UNIT II: The Ancient Near East ca 3000 to ca 1200 BCE



PART I: SOUTHWEST ASIA

       I. Mesopotamia in the middle of the third  millennium  BCE

          A. Agricultural technology and settlement patterns

             1. Water management; the Ensi
             2. Land management; the En
             3. Farming and Animal usage

          B.Cities:   Construction, Social Structures, and
               Function

          C. Inter-city Relations

      II. Mesopotamia, to 1200 BCE

          A. The SUMERIANS

             1. Religion [Consult also APPENDICES I and III]
             2. Economy, Society, Education
             3. The STATE
                a. KINGDOMs, EMPIREs, TRIBUTARY SYSTEMs
                b. EN, ENSI, LUGAL

          B. AKKAD and SUMER: The SUMERO-AKKADIANS

             1. The Status of KISH, NIPPUR, UR, URUK, LAGASH
             2. The Rise and Fall of LUGALZAGISSI, 2400-2350 BCE
             3. SARGON of AKKAD [AGADE], CA. 2375-2330 BCE
                a. Origins
                b. The Empire of Sargon
             4. The Empire after Sargon
                a. EBLA
                b. NARAM SIN

          C. The GUTI, ca. 2230-2130 BCE

          D. The THIRD DYNASTY of UR [UR III], 2127-2006

             1. GUDEA  of Lagash, Uruk, and the expulsion of the
                Guti
             2. UR-NAMMU and the founding of Ur III
             3. SHULGI
             4. The fall of Ur III

     III. ELAM, ASSYRIA, AMORITES, and INDO-EUROPEANS

          A. AMORITIC and ELAMITE Intrusions

          B. The ISIN-LARSA Period

          C. The Rise of BABYLON

             1. The Empire of HAMMURABI, ca. 1800-1750 BCE
                a. Hammurabi, Mari, and the Valley States
                b. Law and Society in the days of Hammurabi
             2. Babylon after Hammurabi, ca. 1750-1600 BCE
             3. The Fall of the Old Babylonian Empire, 1590 BCE

          D. HITTITES, IRANIANS and KASSITES

             1. INDO-EUROPEAN intrusions into IRAN and ASIA MINOR
/ANATOLIA/ TURKEY began about 3000 BCE. The Indo-European tribes
spread from their homelands in the great central EURASIAN Plains
into the DANUBE RIVER valley possibly as early as 4500 BCE, where
they may have been the destroyers of the Vinca Culture. Iranian
tribes entered  the plateau which now bears their name in the
middle of the third MILLENNIUM BCE [3000-2000 BCE], and reached
the ZAGROS Mountains which border Mesopotamia to the east by
about 2250 BCE. The GUTI may have been Indo-European.
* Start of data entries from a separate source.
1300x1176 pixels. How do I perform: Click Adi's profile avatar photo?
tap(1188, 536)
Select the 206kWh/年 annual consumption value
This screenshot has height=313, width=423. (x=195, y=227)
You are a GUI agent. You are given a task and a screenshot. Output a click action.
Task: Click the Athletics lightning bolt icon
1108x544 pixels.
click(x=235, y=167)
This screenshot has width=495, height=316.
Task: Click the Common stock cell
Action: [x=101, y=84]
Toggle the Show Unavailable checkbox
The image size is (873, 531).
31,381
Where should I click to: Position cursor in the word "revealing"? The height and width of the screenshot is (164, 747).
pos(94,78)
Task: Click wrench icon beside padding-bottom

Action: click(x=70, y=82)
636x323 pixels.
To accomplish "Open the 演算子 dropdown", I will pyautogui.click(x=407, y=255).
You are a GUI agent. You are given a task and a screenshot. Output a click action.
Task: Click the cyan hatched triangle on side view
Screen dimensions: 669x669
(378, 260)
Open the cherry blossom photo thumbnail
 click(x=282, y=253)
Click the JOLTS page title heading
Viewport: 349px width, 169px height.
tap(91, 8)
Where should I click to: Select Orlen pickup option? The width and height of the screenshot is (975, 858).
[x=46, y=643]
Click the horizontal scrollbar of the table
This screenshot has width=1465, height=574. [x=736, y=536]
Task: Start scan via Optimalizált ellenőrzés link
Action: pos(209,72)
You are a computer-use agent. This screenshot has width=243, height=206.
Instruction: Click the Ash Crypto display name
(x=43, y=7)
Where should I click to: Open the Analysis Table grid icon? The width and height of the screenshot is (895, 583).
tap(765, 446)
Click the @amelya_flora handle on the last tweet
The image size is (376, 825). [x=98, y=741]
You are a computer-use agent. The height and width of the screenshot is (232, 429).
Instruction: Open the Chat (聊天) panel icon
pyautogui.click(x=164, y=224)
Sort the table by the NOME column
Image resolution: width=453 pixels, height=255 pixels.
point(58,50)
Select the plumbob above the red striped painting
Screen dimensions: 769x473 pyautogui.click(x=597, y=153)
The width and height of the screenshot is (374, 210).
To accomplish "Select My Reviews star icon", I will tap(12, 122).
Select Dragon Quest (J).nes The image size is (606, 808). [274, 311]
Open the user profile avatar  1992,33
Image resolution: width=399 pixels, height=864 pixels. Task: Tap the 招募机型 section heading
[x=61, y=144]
     HITTITES and related tribes began entering ANATOLIA [modern
Turkey] from both the northwest (the European BALKANS) and the
northeast (Russian GEORGIA) after 3000 BCE. They conquered and
partially absorbed the former residents [the HATTI, from whom the
Hittites drew their name]. Small kingdoms were formed and there
was some trade with OLD ASSYRIA. At some time after 2000 BCE the
separate Hittite kingdoms CONFEDERATED under the leadership of a
KING called KING, GREAT KING, KING OF KINGS.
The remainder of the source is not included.